An dem Argument der Bundesregierung, dass Deutschland dann höhere Zinsen zahlen müsste, äußerte Bofinger Zweifel. "Mit den höheren Zinsen, muss man mal sehen", sagte er. "Ich bin mir nicht sicher, dass man tatsächlich höhere Zinsen bezahlen muss". Ungeachtet dessen gelte aber ganz grundsätzlich: "Es geht darum, diese Währungsunion zu erhalten", sagte Bofinger. Gerade Deutschland habe ein vitales Interesse daran, dass der Euro bestehen bleibt. "Und deswegen sollten wir auch bereit sein, im Zweifelsfall dafür etwas zu bezahlen und im Zweifelsfall dafür auch über den einen oder anderen Schatten zur springen".

IWF-Chef: Situation in Europa "beunruhigend"

IWF-Chef Dominique Strauss-Kahn sagte, die Situation in Europa sei beunruhigend und die Zukunft unsicherer denn je. Eine Verzögerung bei der Schaffung eines effektiven Krisenmechanismus würde zu einer neuen Krise führen. Der EU-Gipfel soll die Pläne der EU-Finanzminister für einen dauerhaften Krisenmechanismus beschließen, der ab 2013 eine Beteiligung privater Gläubiger wie Banken an den Kosten künftiger Staatspleiten ermöglichen soll.

Für zusätzliche Irritationen sorgte, dass der deutsche Finanzminister Wolfgang Schäuble am Dienstag nach einem EU-Finanzministertreffen in Brüssel Eurobonds auf lange Sicht nicht ausgeschlossen hatte. Ein Ministeriumssprecher stellte am Mittwoch klar, er habe lediglich auf den Zusammenhang hingewiesen, dass sich die Euro-Staaten in den 1990er-Jahren nicht dazu entschlossen hätten, ihre Haushaltspolitik zu vereinheitlichen. Wenn man nun das Zinsrisiko vergemeinschaften wolle, müsse man auch über die damalige Grundsatzentscheidung diskutieren.

"Nein zu Eurobonds nicht unsolidarisch"

Rückendeckung bekam die deutsche Bundesregierung aus den Reihen der Koalition. "Ich bin strikt gegen die Einführung der Eurobonds, schon weil sie die Refinanzierung Deutschlands erheblich teurer machen und die Sparanstrengungen unterminieren würden", sagte Michael Fuchs, der stellvertretende Vorsitzende der Unions-Fraktion, zu Reuters.
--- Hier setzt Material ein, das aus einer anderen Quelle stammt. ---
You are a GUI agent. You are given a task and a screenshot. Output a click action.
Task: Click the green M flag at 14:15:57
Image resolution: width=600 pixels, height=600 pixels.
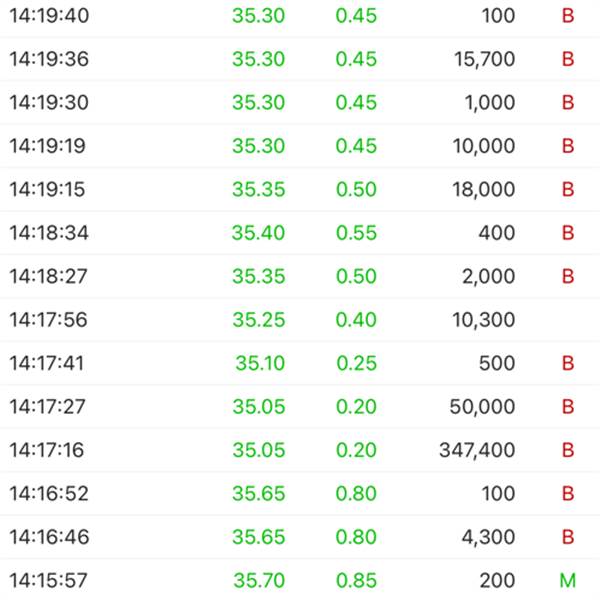pos(568,580)
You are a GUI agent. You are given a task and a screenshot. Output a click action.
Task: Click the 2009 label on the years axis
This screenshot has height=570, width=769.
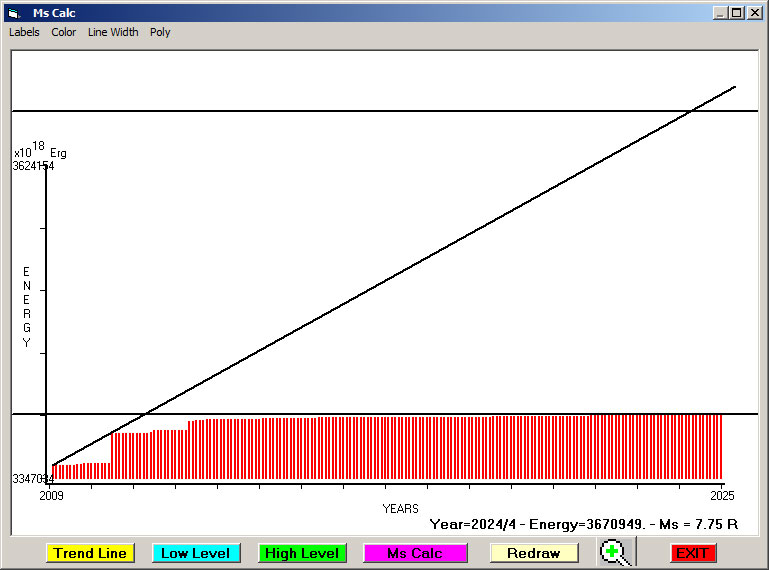click(51, 495)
Der führende Haushaltsexperte der FDP-Fraktion, Otto Fricke, sagte der "Rheinischen Post": "Wenn ich die Finanzströme in Europa vermische, gibt es kaum noch einen Anreiz für die Schuldensünder, auf den Pfad der Tugend zurückzukehren."

Baden-Württembergs Europaminister Wolfgang Reinhart (CDU) sagte der Nachrichtenagentur Reuters, Bundestag und Bundesrat würden Eurobonds ablehnen: "Als wir den Euro-Rettungsschirm beschlossen haben, war es unabdingbare Geschäftsgrundlage, dass im Gegenzug eine strenge Haushaltskonsolidierung der Mitgliedstaaten erfolgen muss." Deutschland trage Verantwortung für einen stabilen Euro, das Nein zu Eurobonds sei deshalb nicht unsolidarisch.